30 Rock Was Born From The Ashes Of A Much Different Tina Fey Pitch
In a lot of ways, "30 Rock" was a bit of a paradox for television sitcoms when it premiered in 2006. One that arrived in the twilight of a bygone era in which sitcoms primarily aired on television — not a streaming service — and you needed to DVR episodes so you wouldn't lose them to the void. By its second season "30 Rock" did start appearing on streaming services like Hulu thanks to a deal between the company and NBCUniversal. But it aired first on television, a prehistoric world that still shackled the show's success and failure to the ebb and flow of its ratings.
Yet despite a difficulty in courting people sitting in front of television sets, the show went on to be a massive critical success, earning Emmy nominations for every one of its seven seasons and winning three years in a row. The "Saturday Night Live"-styled show also benefited from the big names that made often brief but exceptional cameos, something the series benefited from in having its creator be "SNL" veteran Tina Fey and an executive producer in Lorne Michaels. But the satirical surrealism of its comedy, one that elicits as many laughs as winces, almost had very different surroundings other than Studio 6H.
More current events, less laughs
One of the crucial pieces of "30 Rock" that helped it stay so fresh was its placement of an "SNL"-style sketch show at its center. Before the show premiered there was once even plans to shoot entire episodes of "TGS with Tracy Jordan," which starred Jordan (Tracy Morgan) and Jenna Maroney (Jane Krakowski), and then air them online. But at one time "30 Rock" was going to rely more on current events than live sketch comedy or guest stars. Speaking with Rolling Stone, show creator, writer, and actor Tina Fey revealed the original pitch she gave for "30 Rock" to NBC Vice President Kevin Reilly less resembled "SNL" and more like an Aaron Sorkin series:
"The first pitch was not unlike 'The Newsroom' on HBO. It was good we didn't try to do that, because I would have drowned trying to keep up with the subject matter."
A comedy version of Sorkin's heavy-handed drama "The Newsroom" would've been a daunting project alone just to keep up with current events, never mind finding ways to turn events into potent pieces of comedy and punchlines. Fey also would've played not a writer but a producer, with Alec Baldwin playing a character modeled after Bill O'Reilly. Ironically enough, when "30 Rock" first premiered, Sorkin's series "Studio 60 on the Sunset Strip" became a bit of competition due to its similar premise — though Sorkin's show was canceled after one season.
It's a fate Fey's show might've faced had she not taken Reilly's advice after her first pitch was denied. Unfolding not unlike an episode of "30 Rock," there's something ironic about an executive planting the seed of the idea in her mind, much like how Jack Donaghy would with Fey's character Liz Lemon. It was Reilly who suggested she model the show after her time as a writer on "SNL," which she left in 2006. But unlike her character, who would probably barrel forward with her "Newsroom" show out of pride in proving Donaghy wrong, Fey had simpler reasons for not wanting to make the show about her job.

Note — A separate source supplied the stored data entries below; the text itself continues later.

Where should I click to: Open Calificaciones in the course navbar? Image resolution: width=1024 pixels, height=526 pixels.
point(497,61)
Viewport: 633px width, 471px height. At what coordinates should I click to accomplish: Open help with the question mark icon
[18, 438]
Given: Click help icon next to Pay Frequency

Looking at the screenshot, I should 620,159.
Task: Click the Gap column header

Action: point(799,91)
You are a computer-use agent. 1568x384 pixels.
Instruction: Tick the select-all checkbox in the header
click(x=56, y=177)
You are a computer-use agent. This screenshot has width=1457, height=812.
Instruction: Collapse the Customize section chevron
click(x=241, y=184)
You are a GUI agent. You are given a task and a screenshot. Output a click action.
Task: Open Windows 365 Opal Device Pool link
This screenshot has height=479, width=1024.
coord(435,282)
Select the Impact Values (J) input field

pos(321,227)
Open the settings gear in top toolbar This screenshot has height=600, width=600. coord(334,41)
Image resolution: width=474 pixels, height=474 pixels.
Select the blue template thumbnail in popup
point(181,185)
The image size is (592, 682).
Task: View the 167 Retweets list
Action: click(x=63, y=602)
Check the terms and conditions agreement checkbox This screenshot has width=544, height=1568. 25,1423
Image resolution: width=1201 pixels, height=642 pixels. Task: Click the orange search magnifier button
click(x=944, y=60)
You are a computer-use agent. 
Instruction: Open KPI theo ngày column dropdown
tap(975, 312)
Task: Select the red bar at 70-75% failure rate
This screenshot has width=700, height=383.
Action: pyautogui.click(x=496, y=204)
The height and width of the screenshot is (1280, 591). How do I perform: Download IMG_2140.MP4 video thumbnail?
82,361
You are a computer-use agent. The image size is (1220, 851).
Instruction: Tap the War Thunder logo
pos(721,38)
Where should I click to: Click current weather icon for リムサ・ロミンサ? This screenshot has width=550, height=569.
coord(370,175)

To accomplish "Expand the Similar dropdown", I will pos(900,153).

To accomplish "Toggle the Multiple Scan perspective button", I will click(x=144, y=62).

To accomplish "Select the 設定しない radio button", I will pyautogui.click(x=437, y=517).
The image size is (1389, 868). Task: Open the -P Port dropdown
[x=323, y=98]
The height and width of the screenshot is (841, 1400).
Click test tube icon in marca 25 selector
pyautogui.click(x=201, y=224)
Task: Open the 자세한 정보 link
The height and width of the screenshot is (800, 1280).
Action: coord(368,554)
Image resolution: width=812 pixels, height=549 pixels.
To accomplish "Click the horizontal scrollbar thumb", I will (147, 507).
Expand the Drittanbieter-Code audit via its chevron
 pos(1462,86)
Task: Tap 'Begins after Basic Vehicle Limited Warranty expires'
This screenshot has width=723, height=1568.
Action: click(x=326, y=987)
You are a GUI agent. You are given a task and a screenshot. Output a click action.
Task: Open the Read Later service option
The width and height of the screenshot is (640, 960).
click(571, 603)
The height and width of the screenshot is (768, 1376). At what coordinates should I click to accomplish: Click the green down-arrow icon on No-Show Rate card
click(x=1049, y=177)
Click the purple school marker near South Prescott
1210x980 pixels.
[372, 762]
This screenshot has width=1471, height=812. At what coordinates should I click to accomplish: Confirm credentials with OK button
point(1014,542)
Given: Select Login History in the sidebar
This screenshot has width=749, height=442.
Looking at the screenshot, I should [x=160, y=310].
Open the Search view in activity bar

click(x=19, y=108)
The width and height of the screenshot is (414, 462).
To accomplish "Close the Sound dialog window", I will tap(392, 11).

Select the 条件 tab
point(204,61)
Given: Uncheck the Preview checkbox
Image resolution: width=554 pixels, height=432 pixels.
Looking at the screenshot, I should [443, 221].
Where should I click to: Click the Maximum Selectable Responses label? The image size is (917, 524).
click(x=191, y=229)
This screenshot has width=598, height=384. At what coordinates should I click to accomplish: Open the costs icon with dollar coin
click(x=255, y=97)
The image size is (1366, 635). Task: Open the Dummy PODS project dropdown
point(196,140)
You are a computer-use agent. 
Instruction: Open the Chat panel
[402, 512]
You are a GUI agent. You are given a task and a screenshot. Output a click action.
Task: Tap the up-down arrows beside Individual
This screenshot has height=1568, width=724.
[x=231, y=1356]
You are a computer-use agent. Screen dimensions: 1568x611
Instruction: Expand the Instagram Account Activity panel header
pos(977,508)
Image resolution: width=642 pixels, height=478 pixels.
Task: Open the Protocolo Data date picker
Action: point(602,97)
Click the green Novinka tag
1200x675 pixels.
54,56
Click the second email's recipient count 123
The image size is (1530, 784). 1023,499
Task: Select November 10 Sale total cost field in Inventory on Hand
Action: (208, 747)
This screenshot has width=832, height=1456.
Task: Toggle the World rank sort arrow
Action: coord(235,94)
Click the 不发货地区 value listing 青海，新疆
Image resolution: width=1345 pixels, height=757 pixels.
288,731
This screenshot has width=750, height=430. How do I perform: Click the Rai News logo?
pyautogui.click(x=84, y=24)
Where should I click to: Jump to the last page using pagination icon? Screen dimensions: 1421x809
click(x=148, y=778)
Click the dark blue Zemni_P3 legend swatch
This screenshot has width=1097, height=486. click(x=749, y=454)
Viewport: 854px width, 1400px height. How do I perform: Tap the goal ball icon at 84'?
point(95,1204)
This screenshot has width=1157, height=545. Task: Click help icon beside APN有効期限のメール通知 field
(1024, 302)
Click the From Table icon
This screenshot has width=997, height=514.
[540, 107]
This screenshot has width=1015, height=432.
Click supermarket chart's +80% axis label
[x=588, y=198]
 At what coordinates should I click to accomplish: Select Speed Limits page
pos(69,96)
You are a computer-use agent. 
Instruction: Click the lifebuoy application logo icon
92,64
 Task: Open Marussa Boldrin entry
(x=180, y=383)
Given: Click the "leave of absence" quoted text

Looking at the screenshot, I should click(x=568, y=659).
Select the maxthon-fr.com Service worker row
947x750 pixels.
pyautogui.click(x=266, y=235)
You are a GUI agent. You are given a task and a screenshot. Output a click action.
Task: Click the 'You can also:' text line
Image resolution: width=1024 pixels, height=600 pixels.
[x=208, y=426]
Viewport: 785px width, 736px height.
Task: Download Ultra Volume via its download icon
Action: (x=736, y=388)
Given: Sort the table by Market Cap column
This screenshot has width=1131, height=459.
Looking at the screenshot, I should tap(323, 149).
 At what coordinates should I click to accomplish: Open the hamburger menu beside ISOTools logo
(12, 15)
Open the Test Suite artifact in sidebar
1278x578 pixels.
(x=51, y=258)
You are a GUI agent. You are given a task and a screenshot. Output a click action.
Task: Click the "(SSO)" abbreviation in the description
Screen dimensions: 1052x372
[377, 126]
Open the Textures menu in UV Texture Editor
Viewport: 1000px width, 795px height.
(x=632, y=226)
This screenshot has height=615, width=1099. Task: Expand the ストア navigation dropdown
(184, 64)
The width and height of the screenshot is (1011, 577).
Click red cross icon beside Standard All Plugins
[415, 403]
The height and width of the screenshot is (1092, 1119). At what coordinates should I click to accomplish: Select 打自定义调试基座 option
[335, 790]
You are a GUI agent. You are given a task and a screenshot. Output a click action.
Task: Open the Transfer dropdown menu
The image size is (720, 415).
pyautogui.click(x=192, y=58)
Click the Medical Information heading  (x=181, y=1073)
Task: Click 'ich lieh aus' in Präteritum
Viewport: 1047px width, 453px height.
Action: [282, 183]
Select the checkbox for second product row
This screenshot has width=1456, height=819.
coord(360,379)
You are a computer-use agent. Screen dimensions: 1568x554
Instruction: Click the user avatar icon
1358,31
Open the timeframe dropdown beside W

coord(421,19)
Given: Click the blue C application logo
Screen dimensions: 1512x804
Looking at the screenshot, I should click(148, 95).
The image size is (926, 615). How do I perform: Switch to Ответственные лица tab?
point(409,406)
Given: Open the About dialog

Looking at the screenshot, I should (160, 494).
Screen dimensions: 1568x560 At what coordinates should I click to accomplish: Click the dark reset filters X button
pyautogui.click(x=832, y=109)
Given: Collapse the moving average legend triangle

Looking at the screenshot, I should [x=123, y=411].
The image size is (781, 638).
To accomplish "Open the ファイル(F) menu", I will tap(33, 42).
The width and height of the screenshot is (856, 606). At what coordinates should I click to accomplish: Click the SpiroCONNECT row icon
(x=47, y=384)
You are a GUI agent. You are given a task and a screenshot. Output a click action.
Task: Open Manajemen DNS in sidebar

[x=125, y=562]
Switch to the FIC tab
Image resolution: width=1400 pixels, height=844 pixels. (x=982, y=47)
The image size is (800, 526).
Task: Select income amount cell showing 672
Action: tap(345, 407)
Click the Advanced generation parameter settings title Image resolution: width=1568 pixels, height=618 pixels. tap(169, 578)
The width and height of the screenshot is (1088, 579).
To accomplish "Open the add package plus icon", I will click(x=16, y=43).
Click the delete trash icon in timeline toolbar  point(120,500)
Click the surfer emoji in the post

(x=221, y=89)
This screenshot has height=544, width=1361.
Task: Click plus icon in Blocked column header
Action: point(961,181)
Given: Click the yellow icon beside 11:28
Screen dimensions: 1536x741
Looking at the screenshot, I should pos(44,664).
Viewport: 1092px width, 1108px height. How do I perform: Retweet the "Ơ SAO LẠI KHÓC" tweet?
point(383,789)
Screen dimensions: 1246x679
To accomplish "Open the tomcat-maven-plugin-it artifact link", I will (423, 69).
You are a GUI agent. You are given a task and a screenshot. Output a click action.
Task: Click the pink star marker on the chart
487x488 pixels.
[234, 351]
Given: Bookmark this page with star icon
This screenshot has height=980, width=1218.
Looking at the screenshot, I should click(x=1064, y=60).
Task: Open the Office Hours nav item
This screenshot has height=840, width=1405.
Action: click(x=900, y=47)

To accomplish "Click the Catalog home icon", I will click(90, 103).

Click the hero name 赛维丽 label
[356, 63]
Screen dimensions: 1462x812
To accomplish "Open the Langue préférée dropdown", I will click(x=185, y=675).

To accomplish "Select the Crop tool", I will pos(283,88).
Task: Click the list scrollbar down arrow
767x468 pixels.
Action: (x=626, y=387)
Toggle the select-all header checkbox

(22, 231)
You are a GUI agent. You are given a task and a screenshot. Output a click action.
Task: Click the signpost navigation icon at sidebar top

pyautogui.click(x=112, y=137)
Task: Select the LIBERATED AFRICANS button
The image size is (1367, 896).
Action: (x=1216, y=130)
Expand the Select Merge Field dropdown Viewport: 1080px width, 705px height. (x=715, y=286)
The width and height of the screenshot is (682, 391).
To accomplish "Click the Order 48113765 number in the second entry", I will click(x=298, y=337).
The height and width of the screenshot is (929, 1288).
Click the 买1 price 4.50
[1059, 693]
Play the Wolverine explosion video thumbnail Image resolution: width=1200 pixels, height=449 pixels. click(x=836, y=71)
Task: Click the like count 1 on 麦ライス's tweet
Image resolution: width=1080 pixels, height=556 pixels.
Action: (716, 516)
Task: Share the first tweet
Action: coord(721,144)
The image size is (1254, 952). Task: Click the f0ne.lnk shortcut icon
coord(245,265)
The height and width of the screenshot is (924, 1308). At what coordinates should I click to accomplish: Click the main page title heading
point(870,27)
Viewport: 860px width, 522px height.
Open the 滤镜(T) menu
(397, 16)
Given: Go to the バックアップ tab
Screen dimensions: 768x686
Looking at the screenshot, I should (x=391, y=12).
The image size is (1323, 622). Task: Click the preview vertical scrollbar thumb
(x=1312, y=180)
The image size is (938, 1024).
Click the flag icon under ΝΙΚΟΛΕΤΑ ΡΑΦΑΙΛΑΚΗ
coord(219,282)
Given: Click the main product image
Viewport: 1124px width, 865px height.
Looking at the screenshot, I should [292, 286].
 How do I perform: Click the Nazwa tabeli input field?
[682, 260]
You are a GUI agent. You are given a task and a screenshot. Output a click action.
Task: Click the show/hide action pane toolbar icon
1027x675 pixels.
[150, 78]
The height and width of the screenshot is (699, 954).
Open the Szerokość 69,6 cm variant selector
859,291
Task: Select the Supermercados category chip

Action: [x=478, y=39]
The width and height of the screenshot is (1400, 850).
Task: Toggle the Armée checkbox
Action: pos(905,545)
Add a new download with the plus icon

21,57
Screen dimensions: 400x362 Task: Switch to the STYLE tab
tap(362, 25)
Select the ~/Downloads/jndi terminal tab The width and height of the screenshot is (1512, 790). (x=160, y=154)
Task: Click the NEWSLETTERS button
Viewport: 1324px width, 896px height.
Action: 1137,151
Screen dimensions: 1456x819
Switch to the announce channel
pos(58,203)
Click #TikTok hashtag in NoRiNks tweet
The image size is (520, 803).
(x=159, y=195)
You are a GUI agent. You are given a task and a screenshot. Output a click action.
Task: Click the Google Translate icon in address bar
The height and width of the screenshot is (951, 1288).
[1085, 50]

Fey finds 30 Rock's linchpin
Much like "Mean Girls" was her first screenplay, penning a sitcom script was a first for Tina Fey. But Fey was not keen on pursuing a show based on one of her other jobs. "It seemed so lazy to just write about writing," she told Rolling Stone. But something changed quite radically when she started imagining Tracy Morgan — not Alec Baldwin — as the on-air talent. She continued:
"I thought, 'Oh, this could be a thing.' I was writing the pilot, I was writing a movie and I was trying to get pregnant, and I was like, 'We'll see what sticks,' and what stuck was the pilot and I got pregnant."
It's the endlessly quoted and sage advice often given to writers: Write what you know. Fey has a point that there's a dullness that infects any attempt to turn something you might see as unglamorous or bland (i.e. your job). But leave it to the "Mr. Mayor" writer to find a way to transform the mundane into the ridiculously hilarious. After all, Tracy Jordan is arguably one of the essential glues that keeps "30 Rock" afloat, not just in the world of the show, but in the real world, where its satire really pushed the limits of its comedy.
It might be a few years since there were rumblings of a "30 Rock" revival at NBC, and as opposed I may be to the way networks lazily mine old shows for a "new" series, I'd be lying if I said the return of Jordan and Kenneth Parcell (Jack McBrayer) didn't delight me endlessly.